At the moment I am loving this song, “Heart Killer”, by Gossling. A friend describes her voice as like P J Harvey on helium, which is about right. She has one of those very, very weird voices that people love or loathe. Kind of like Blossom Dearie, who I also adore. And, yet, Minnie Mouse singing does not make me happy.

Anyways, “Heart Killer” is a femme fatale song. A song from the point of view of the woman who is the breaker of hearts. The point of view bit is key because there are an ocean of songs about evil, mean, cold women1 who break poor innocent men’s hearts.2 So I find it very refreshing when a woman is singing with joy about scything also those hearts into tiny pieces.

Even though PRO TIP: setting out to break someone’s heart pretty much never goes well and will rebound on you and make your heart either explode or shrivel up into a tiny dry wizened husk.

I recently claimed that Femme Fatale songs were my favourite genre of pop song. I was then asked for a list of such songs and my brain froze.
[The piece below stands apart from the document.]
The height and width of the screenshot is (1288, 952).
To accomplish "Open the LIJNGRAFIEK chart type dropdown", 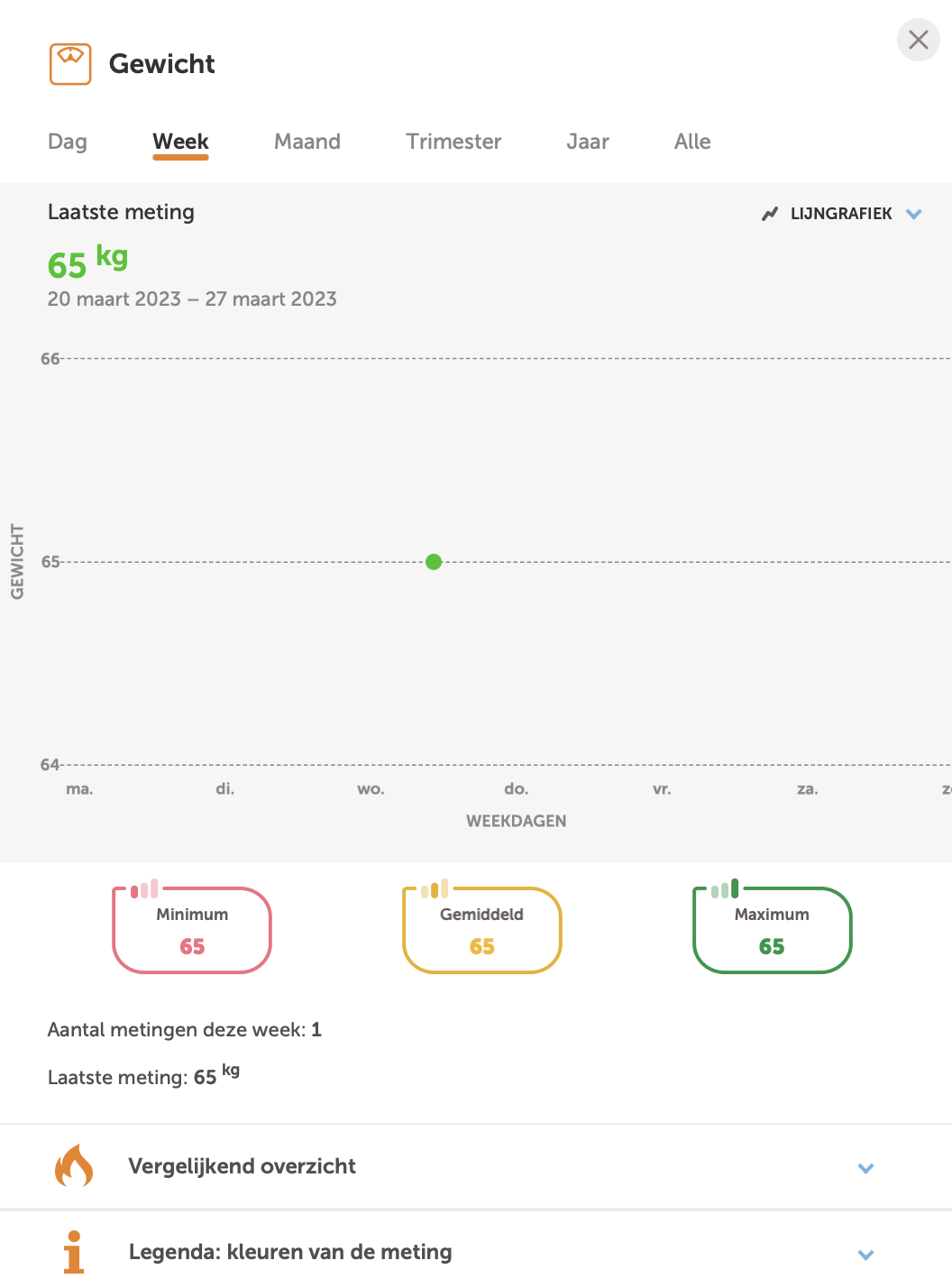I will 913,214.
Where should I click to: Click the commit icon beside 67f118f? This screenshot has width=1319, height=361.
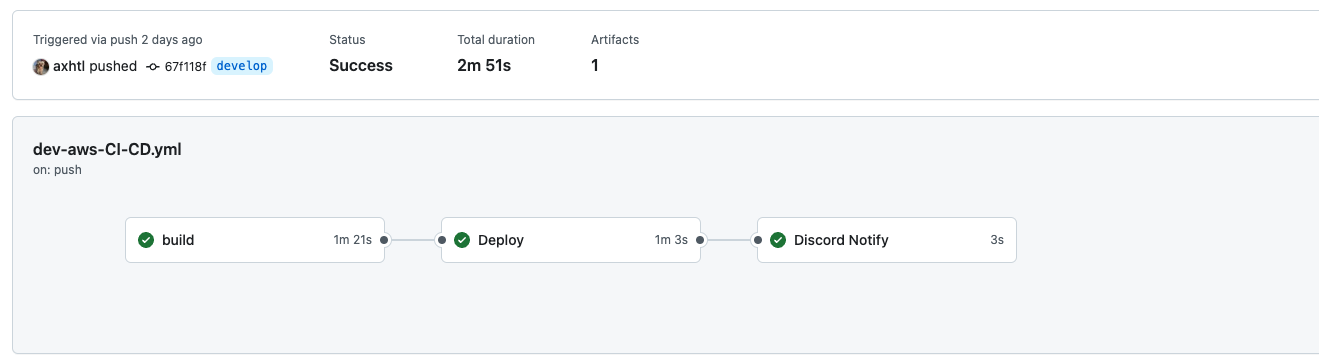click(x=153, y=66)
These are the only ones I could come up with.

Here’s Gossling’s “Heart Killer”:

Gershwin’s “Lorelei” sung by Ella Fitzgerald:

And lastly Blossom Dearie singing “Peel Me A Grape”. Okay, it’s not strictly a Femme Fatale song but, c’mon, anyone making these kinds of demands—Peel me a grape! French me a fry!—is clearly Up To No Good and would slink about in seductive manner.

I know there are other fabulous Femme Fatale songs but I’m deep in Sekrit Project rewrites and my brain will not cough up anything else. Do feel free to share some of your own suggestions. Ironically, Sekrit Project has a Femme Fatale in it. But for some reason this book wanted no music while I wrote.

Last thing: Yes, I know the vids don’t fit on my blog. Too much other work to do to figure out how to fix it now. Hopefully, the Mighty Mistress of All Things Digital who oversees this site will tell me what to do. She fixed it. Yay!

  1. Often called things like “Devil Woman” or “Devil in Disguise” or “Cold as Ice” etc etc.